*** Block opens ***
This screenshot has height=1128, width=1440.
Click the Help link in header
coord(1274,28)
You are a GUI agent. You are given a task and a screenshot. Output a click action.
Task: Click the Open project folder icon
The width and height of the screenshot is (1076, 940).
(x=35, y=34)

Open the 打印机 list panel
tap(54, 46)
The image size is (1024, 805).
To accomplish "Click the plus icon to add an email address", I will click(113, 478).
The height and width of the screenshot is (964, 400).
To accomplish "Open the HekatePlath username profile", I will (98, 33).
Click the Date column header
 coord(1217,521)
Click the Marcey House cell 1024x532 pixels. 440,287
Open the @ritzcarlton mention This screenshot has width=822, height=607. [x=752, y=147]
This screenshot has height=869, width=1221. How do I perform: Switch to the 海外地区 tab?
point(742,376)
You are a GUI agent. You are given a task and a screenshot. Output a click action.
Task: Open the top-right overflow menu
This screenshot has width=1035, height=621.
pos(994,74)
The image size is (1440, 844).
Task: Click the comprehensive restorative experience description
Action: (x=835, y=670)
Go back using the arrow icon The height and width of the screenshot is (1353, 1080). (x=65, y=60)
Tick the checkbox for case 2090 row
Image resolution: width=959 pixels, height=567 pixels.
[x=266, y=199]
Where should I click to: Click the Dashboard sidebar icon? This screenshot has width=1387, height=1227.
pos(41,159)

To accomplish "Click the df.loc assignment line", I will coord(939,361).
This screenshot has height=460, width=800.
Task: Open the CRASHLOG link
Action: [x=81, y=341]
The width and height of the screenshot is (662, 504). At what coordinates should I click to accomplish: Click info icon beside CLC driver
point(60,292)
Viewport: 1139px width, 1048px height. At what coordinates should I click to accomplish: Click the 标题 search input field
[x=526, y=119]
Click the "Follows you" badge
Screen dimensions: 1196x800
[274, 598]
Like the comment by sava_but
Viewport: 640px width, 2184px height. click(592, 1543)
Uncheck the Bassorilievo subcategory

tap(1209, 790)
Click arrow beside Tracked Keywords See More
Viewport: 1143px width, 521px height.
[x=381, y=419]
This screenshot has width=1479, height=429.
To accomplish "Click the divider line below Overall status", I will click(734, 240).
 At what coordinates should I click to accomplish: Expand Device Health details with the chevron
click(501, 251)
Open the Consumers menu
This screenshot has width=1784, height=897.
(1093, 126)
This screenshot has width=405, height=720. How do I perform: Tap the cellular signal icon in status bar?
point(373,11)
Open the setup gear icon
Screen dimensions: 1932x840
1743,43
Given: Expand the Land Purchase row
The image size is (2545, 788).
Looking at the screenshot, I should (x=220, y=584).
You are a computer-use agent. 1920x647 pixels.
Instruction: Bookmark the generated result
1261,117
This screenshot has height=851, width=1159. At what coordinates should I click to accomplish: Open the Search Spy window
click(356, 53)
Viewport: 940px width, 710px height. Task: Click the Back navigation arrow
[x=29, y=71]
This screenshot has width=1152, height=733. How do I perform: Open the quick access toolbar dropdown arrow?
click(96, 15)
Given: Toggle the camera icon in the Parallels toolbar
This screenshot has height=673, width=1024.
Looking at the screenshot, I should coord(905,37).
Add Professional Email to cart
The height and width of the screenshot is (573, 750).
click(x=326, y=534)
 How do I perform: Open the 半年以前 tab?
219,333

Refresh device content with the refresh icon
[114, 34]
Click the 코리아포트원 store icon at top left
*** Block closes ***
Problem to work on
Copy the lines from the start of the data verbatim, stopping after the line containing "The height and width of the screenshot is (964, 400).".

Output for this task
This screenshot has height=1128, width=1440.
Click the Help link in header
coord(1274,28)
You are a GUI agent. You are given a task and a screenshot. Output a click action.
Task: Click the Open project folder icon
The width and height of the screenshot is (1076, 940).
(x=35, y=34)

Open the 打印机 list panel
tap(54, 46)
The image size is (1024, 805).
To accomplish "Click the plus icon to add an email address", I will click(113, 478).
The height and width of the screenshot is (964, 400).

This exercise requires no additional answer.